Il avait de lui les membres trapus et la large poitrine, qui annonçaient sa force future. Ses yeux s’ouvraient largement, avec, aux coins, un peu de rouge. Tous les gens de la forêt savent à quoi s’en tenir quand ils constatent, aux yeux des petits huskies, cette goutte de sang. Elle signifie que la bête est née dans le Wiïd, et que sa mère ou son père ont été pris parmi les hordes sauvages des outlaws du Grand Désert Blanc. Cette tache rouge était spécialement prononcée chez Bari. Elle voulait dire que, quoique demi-chien, il était un vrai fils du Wild, qui avait remis sur lui son emprise.

Quand l’Ilot encerclé d’eau, sur lequel se trouvait le gîte du louveteau, eut été complètement exploré par lui, il songea à passer sur la rive opposée.

Après avoir longtemps observé et côtoyé, toujours en vain, l’eau clapotante qui murmurait sur la berge, devant ses pattes, il se risqua sur l’arbre renversé qui servait de pont à ses parents. Arrivé sans encombre, et sans avoir perdu son équilibre, sur l’autre rive, il lui parut qu’il était soudain transporté dans un monde nouveau. Il hésita encore, quelques instants, puis se mît bravement en route.

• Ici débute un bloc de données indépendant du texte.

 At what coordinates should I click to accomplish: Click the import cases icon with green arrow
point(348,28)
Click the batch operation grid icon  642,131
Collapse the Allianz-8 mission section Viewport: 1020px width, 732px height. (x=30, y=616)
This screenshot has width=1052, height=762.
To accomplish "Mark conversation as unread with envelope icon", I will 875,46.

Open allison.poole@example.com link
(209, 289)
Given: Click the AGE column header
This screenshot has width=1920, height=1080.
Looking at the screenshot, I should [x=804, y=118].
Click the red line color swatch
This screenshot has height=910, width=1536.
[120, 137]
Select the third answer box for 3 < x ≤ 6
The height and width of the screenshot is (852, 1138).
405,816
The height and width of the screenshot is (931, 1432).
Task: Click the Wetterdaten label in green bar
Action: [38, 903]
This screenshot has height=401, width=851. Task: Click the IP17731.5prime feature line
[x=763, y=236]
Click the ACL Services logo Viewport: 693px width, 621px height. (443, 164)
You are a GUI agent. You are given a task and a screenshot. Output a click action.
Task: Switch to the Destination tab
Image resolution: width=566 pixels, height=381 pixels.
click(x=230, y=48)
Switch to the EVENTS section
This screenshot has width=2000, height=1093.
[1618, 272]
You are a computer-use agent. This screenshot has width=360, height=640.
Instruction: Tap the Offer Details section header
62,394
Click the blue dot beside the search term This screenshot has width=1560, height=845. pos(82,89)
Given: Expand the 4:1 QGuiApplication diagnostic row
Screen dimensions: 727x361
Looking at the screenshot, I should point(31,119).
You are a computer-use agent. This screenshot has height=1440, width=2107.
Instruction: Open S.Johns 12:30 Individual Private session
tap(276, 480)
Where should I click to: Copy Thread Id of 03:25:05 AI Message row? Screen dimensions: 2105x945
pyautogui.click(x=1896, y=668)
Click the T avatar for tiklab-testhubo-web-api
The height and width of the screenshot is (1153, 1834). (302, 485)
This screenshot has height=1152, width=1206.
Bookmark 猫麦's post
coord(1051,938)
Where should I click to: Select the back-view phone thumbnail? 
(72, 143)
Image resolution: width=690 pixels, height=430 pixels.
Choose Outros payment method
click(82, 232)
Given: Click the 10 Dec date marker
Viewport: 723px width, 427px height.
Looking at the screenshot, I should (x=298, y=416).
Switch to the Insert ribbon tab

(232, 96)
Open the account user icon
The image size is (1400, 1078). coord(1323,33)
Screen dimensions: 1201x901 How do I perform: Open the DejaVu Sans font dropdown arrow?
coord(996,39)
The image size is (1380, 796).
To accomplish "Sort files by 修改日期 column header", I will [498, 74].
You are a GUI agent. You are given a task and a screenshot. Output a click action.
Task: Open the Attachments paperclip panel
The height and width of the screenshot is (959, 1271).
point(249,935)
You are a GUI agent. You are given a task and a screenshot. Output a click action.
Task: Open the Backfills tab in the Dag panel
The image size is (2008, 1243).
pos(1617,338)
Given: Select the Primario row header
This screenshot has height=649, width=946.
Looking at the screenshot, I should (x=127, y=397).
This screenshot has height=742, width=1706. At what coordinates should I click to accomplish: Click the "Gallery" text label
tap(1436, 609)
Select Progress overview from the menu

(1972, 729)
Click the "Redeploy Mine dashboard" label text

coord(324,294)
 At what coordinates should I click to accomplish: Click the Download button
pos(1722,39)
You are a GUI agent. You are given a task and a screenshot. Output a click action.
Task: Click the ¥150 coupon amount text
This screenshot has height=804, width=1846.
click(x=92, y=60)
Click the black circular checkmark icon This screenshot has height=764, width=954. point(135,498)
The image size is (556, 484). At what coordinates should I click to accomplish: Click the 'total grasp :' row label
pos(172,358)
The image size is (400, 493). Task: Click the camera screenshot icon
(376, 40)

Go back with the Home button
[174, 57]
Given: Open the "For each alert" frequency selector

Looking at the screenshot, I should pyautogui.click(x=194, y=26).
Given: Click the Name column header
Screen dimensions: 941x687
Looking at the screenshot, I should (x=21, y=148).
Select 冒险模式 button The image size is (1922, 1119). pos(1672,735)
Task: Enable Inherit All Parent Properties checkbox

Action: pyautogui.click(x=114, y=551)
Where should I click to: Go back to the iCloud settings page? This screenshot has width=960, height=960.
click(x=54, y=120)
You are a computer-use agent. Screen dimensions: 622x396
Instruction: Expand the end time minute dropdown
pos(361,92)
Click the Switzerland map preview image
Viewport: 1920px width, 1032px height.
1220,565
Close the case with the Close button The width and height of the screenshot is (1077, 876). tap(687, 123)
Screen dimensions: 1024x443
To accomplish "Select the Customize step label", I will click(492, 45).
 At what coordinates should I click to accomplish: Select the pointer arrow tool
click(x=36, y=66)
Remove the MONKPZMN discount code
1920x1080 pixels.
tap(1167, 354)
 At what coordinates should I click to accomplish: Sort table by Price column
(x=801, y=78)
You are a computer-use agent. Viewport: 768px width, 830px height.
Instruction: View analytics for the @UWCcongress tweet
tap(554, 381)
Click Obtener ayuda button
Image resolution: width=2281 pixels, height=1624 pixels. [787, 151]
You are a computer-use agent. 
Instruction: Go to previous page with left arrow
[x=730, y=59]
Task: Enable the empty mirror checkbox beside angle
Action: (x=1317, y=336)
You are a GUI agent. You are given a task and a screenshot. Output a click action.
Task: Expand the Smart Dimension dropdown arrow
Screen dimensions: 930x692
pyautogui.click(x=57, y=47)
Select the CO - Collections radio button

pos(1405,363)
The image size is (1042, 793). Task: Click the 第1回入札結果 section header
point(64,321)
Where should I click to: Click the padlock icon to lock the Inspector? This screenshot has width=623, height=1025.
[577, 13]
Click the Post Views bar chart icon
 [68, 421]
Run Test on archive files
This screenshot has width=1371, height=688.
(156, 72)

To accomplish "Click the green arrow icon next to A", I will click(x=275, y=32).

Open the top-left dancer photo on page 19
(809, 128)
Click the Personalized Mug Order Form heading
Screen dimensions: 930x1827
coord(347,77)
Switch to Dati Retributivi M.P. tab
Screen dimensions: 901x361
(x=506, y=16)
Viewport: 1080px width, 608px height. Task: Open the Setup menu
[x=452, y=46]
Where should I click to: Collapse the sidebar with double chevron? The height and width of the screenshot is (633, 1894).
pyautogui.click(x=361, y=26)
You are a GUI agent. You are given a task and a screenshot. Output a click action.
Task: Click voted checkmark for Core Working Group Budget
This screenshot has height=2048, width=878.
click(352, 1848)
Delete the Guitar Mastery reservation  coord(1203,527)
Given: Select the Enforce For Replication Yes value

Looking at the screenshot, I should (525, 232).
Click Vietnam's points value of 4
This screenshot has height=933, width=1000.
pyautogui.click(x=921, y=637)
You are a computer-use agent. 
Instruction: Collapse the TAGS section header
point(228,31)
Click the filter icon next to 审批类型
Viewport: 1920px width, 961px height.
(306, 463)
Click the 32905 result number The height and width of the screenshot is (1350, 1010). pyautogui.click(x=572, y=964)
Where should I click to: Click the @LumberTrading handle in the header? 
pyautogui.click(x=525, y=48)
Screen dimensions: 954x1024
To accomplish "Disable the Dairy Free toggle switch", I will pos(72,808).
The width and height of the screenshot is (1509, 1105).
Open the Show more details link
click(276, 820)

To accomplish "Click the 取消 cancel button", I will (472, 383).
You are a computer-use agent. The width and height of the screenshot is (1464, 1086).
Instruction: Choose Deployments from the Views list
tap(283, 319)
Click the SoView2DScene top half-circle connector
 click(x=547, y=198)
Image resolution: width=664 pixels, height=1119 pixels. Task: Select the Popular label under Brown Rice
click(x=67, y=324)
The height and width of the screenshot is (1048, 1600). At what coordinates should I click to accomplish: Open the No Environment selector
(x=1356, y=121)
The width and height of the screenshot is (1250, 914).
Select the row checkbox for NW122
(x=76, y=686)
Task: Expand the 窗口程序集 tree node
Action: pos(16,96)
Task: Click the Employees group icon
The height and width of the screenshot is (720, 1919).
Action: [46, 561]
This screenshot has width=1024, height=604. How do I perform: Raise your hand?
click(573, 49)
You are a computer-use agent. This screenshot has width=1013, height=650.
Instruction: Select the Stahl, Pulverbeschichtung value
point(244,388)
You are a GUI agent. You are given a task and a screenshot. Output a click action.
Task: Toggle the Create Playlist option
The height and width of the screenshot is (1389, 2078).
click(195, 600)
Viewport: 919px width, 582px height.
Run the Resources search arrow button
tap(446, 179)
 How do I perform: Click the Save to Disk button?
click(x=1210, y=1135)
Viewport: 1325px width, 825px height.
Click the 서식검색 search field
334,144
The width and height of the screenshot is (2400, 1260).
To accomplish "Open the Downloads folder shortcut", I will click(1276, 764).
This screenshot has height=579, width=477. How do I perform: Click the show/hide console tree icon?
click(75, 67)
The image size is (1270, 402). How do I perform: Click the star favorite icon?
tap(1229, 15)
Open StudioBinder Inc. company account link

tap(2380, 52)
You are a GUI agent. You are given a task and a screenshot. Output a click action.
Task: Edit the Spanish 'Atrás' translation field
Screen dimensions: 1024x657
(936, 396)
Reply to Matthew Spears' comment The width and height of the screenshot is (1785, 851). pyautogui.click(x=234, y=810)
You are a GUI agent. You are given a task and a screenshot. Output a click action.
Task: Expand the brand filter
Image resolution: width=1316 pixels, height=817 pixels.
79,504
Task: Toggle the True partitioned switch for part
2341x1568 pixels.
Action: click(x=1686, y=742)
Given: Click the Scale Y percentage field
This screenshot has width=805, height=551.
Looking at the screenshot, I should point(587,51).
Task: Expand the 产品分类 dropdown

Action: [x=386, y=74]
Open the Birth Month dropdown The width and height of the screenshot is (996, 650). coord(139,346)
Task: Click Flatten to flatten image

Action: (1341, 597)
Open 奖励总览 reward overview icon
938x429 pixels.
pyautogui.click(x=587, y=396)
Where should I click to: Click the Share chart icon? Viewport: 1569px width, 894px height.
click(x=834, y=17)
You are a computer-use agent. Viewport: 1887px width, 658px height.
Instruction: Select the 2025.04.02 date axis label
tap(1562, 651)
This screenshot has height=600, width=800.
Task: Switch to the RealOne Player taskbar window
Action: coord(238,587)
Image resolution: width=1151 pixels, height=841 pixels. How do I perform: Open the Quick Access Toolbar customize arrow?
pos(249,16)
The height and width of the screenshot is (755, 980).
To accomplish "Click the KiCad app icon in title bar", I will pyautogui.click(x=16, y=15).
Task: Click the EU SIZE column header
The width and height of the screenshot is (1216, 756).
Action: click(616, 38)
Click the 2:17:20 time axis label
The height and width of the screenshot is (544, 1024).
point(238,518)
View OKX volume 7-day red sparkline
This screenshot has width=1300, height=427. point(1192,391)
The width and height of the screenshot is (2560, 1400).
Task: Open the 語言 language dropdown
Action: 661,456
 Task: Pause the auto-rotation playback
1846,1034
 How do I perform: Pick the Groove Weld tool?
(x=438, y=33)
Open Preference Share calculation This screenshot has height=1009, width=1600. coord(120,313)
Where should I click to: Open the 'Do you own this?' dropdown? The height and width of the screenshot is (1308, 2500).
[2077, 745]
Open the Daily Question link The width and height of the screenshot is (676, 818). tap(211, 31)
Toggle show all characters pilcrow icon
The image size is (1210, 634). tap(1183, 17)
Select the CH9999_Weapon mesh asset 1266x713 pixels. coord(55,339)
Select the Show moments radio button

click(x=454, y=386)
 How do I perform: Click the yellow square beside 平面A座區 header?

Il n’avait pas parcouru plus d’une cinquantaine de yards lorsqu’il entendit près de lui un battement d’aîles. C’était un whiskey-jack, qui se trouvait précisément sur son chemin.

L’oiseau ne pouvait plus voler. Une de ses ailes traînait à terre, brisée sans doute au cours d’un combat avec quelqu’une des petites bêtes de proie du Wild. Il n’en apparut pas moins, tout d’abord, à Bari, comme une des choses vivantes les plus troublantes et les plus excitantes à la fois qu’il y eût. Sur la ligne grisâtre de son dos, le poil ne tarda pas à se hérisser et le louveteau avança vers l’oiseau.